Nothing outside the range below should be printed. Output exactly the lines from the line with "The width and height of the screenshot is (809, 506)." to the line with "Task: Click the 'Cloning", both included.

━━ ENTRIES SUPPLIED ━━

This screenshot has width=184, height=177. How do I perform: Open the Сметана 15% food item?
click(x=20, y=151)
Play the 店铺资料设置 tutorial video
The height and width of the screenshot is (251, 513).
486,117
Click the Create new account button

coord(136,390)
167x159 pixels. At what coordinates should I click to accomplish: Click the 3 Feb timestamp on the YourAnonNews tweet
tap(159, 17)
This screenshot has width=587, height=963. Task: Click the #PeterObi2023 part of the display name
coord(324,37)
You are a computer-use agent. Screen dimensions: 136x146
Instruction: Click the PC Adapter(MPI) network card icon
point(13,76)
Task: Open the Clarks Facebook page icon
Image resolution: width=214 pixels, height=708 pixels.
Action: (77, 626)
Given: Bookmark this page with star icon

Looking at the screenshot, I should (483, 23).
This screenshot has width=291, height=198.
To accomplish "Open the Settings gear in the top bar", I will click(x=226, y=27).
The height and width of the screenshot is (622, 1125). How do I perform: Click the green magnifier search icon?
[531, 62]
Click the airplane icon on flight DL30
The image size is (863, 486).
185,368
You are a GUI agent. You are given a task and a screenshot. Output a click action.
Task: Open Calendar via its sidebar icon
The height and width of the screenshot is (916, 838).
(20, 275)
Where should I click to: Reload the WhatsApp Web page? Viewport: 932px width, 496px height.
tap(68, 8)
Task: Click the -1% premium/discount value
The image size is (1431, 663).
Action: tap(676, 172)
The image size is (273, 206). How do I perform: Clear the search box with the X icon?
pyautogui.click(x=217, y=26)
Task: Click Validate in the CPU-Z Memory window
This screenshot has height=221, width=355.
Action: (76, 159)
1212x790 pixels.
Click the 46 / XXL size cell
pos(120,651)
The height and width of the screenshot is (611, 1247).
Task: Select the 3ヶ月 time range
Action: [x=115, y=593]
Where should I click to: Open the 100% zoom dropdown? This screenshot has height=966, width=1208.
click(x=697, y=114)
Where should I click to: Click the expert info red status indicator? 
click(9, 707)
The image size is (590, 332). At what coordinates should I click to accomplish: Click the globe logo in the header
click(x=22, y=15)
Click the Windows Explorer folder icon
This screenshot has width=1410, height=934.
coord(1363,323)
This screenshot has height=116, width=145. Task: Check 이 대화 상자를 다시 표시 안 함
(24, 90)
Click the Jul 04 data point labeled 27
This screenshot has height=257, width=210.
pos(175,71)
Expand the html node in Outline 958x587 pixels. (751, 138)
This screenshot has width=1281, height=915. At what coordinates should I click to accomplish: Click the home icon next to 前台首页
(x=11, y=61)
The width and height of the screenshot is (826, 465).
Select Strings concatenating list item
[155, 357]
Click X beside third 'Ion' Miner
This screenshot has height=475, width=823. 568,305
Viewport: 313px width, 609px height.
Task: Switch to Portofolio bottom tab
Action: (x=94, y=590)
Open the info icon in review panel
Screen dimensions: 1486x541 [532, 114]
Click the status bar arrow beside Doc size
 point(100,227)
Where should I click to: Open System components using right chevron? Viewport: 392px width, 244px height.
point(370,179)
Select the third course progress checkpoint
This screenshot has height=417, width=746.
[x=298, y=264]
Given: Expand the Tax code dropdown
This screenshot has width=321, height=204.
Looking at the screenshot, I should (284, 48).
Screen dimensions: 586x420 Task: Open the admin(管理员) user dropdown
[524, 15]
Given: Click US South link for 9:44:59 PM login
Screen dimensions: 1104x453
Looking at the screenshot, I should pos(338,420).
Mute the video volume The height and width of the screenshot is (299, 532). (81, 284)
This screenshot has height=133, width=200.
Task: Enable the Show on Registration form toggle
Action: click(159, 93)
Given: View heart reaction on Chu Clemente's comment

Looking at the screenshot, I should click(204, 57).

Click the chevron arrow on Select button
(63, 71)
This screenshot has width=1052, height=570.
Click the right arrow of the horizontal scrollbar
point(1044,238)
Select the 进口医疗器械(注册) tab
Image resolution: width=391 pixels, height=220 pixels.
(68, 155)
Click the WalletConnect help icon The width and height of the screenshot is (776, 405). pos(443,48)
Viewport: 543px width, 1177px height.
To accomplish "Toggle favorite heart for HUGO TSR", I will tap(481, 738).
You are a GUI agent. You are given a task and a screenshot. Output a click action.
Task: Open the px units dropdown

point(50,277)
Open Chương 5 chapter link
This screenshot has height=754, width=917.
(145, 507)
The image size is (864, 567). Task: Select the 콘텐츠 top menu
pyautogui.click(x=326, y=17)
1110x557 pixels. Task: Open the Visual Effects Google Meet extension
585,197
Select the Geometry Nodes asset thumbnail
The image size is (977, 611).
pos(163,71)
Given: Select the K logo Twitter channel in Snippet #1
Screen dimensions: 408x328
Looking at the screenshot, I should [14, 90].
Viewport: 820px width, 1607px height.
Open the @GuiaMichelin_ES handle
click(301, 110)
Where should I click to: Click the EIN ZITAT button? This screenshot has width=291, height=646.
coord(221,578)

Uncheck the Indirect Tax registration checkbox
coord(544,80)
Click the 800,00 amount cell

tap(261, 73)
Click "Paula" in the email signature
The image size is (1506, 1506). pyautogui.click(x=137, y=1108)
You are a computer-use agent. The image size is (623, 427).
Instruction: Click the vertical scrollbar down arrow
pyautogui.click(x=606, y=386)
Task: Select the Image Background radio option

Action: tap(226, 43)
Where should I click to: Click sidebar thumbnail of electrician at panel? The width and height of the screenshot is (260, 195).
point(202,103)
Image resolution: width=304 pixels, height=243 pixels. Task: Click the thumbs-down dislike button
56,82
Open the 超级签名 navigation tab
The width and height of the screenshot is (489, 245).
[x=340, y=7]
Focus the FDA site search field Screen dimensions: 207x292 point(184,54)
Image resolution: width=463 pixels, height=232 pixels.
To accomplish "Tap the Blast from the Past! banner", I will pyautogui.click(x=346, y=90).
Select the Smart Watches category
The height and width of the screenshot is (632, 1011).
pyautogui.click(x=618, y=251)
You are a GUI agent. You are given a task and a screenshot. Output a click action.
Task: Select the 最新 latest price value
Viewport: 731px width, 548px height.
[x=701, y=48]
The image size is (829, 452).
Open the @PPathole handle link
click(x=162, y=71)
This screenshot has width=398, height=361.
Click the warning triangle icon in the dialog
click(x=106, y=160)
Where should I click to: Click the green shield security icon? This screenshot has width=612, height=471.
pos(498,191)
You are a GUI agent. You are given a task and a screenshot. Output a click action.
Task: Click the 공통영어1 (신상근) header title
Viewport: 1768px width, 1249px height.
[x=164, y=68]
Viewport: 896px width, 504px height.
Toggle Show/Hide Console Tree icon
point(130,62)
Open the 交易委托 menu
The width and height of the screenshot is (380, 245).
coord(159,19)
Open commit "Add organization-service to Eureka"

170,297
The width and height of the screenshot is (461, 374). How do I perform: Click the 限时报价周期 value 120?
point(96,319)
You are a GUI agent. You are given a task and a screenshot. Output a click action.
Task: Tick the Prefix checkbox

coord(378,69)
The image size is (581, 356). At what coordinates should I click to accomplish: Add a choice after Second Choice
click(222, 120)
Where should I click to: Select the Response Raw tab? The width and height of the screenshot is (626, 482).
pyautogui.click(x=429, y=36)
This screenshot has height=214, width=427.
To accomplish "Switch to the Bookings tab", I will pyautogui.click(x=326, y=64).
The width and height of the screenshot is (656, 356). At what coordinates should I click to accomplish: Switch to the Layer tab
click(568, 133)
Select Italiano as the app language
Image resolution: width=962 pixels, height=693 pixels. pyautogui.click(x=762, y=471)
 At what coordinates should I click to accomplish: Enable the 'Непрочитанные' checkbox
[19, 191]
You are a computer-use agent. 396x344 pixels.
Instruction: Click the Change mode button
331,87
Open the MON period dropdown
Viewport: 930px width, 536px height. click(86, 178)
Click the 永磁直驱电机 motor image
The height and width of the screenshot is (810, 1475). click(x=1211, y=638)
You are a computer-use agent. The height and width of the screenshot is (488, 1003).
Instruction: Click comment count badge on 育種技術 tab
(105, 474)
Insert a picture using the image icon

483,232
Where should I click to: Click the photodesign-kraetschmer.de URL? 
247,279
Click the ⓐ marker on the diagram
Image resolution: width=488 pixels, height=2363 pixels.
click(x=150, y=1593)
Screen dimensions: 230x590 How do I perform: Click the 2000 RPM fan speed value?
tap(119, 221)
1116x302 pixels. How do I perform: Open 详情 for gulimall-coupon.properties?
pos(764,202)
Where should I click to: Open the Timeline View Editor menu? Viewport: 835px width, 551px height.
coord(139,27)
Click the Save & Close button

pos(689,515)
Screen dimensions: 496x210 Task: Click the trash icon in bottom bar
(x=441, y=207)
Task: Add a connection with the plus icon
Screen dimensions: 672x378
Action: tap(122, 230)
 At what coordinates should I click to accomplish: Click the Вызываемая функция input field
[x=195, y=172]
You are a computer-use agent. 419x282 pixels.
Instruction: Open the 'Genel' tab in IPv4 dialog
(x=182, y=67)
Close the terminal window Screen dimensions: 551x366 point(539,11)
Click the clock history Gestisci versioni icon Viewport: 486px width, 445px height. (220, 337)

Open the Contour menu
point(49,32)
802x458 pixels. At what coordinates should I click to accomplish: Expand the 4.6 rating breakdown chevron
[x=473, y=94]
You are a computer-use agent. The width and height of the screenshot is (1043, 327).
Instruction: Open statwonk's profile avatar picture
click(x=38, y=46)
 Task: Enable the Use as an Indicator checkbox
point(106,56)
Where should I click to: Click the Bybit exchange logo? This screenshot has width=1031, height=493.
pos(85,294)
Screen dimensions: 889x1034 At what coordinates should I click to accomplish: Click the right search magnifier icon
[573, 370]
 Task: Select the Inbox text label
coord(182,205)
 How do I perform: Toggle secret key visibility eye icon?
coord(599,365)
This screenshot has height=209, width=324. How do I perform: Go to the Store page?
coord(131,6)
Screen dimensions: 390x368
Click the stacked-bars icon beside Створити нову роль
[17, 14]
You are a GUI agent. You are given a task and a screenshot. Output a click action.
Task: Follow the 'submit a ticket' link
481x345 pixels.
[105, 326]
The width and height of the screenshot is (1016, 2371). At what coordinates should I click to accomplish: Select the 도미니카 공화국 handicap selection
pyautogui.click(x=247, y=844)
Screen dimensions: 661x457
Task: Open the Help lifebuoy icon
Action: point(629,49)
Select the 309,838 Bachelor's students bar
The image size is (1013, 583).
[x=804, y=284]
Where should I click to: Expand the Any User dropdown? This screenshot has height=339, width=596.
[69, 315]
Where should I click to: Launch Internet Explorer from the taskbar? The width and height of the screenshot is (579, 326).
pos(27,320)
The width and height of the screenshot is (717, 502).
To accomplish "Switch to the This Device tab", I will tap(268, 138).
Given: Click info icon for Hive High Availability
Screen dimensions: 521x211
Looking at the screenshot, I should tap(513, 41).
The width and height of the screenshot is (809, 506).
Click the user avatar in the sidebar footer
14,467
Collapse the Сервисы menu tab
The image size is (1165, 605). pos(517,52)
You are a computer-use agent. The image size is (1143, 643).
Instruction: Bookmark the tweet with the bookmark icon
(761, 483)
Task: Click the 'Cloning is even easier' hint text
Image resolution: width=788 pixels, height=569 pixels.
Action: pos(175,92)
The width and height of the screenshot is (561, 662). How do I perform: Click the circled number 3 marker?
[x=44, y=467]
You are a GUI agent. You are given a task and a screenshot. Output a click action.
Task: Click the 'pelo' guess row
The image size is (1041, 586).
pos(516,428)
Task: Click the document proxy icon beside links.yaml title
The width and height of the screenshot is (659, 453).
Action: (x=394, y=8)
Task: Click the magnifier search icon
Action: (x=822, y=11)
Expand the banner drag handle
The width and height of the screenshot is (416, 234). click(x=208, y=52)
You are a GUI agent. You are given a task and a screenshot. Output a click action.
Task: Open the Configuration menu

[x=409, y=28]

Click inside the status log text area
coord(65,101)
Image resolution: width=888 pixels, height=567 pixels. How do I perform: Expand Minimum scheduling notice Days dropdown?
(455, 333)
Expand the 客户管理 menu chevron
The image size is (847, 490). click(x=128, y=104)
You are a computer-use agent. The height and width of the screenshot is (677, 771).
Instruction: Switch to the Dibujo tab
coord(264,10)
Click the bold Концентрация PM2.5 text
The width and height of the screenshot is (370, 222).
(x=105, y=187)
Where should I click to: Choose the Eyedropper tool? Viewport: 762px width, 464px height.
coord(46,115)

━━━

• TASK ANSWER:
The width and height of the screenshot is (809, 506).
Click the user avatar in the sidebar footer
14,467
Collapse the Сервисы menu tab
The image size is (1165, 605). pos(517,52)
You are a computer-use agent. The image size is (1143, 643).
Instruction: Bookmark the tweet with the bookmark icon
(761, 483)
Task: Click the 'Cloning is even easier' hint text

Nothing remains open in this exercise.